Prof. Dana D. Dlott (University of Illinois) - CaSTL Seminar

Dana D. Dlott, School of Chemical Sciences and Fredrick Seitz Materials Research Laboratory, University of Illinois at Urbana-Champaign

In this talk, Prof. Dlott will describe the shock compression microscope and the peripheral high-speed optical diagnostics that measure pressure, temperature, density and composition in real time. He will mention a few applications ongoing in his lab, such as studying the chemistry of extreme water, shock waves in biology and medicine and shock compression of molecular architectures designed to dissipate shock energy.  Then Prof. Dlott will discuss shock initiation and detonation of high explosives, including liquid explosives and plastic-bonded explosives.  This shock compression microscope has many applications in chemistry, physics, materials science and biology and it lets us see right inside detonating high explosives with high time and space resolution.

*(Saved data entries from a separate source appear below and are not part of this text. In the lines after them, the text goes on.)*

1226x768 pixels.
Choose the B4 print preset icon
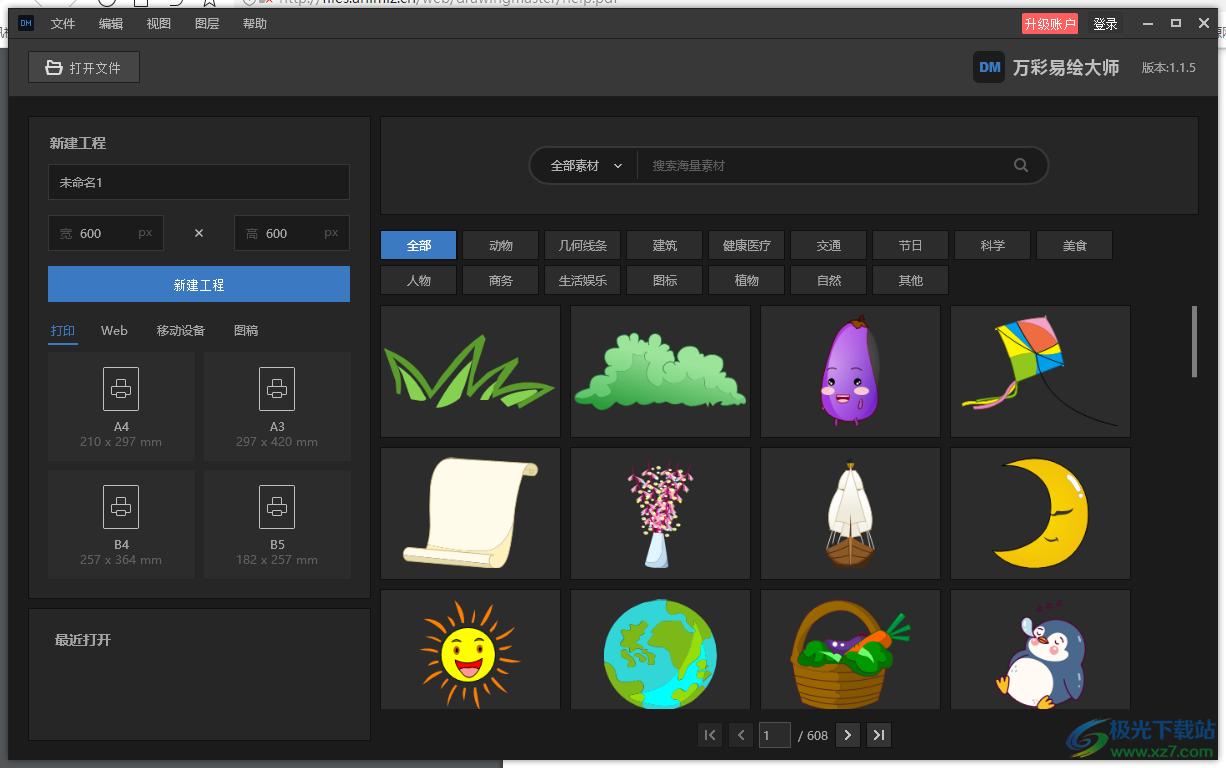pos(121,507)
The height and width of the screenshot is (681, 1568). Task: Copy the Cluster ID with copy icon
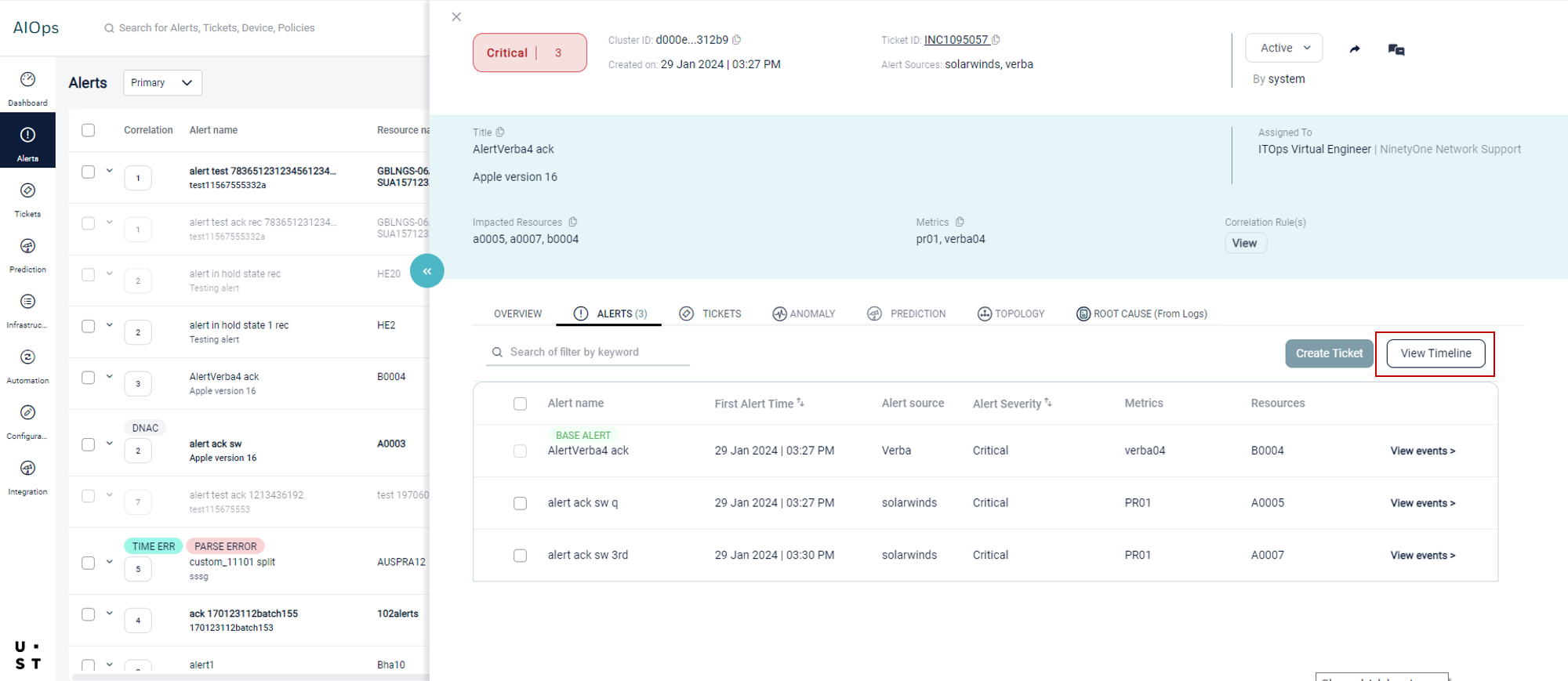(737, 40)
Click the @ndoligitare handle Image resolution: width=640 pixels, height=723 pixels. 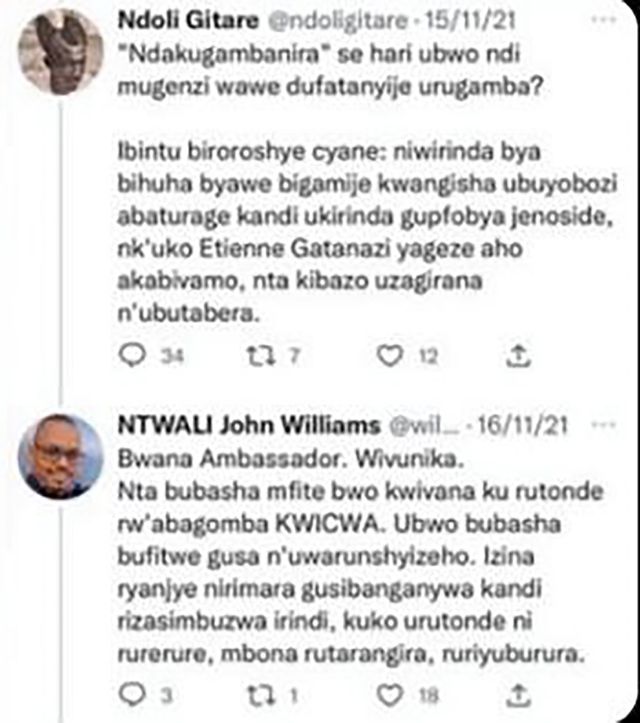[338, 22]
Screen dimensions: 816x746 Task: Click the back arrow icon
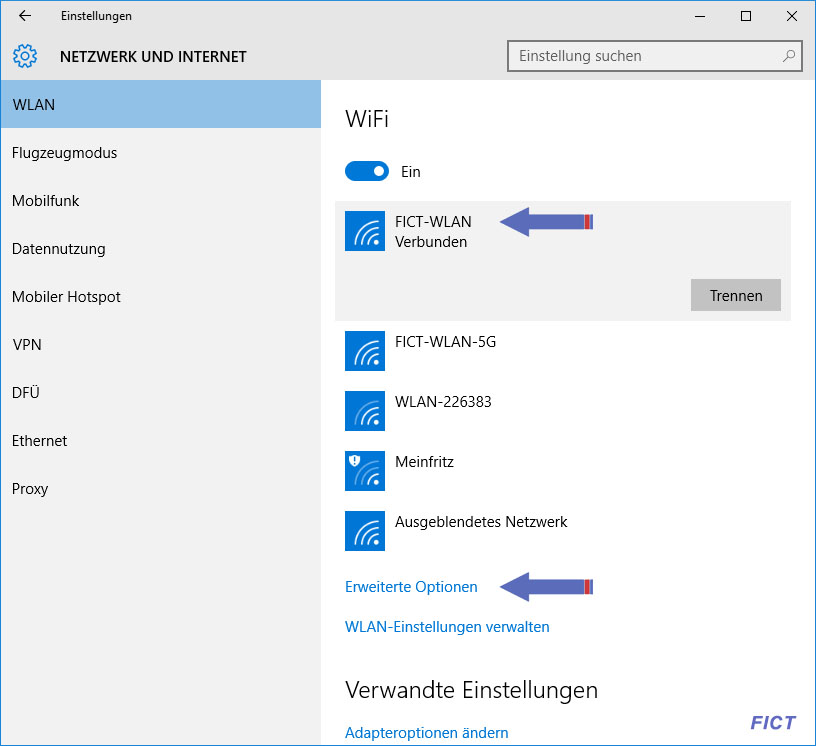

BIO: Dana Dlott is the William H. and Janet G. Lycan Emeritus Professor of Chemistry and a Professor of Materials Research at the University of Illinois. He received a bachelor’s degree from Columbia University and a Ph.D. from Stanford University under the supervision of Prof. Michael Fayer, using ultrafast laser spectroscopy to study electronic energy transfer in molecular materials.  After he joined the Chemistry Department at the University of Illinois (in 1979) he began a research program to study vibrational relaxation in solids.  About 30 years ago he began to study shock waves in solids.  Dlott is a Fellow of the American Physical Society, the Optical Society of America and the American Association for the Advancement of Science.  He has been recognized with the ACS award in Experimental Physical Chemistry and the Lippincott prize of the OSA for his work in ultrafast vibrational spectroscopy.  He is a former Chair of the APS Topical Group on Shock Compression in Condensed Matter and the author of 325 scientific publications. 

ABSTRACT: We have developed a microscope that looks into solids and liquids as they are subjected to controlled high velocity impacts from laser-launched flyer plates.  This convenient tabletop microscope set up allows us to perform well-characterized controlled shock experiments on tiny samples hundreds of shots per day.  The flyer plates move a few kilometers per second, creating intense mechanical and thermal effects that can trigger new kinds of chemistry.  One of these impacts can create pressures of 200,000 atm and temperatures of 4000K while compressing matter to half its density.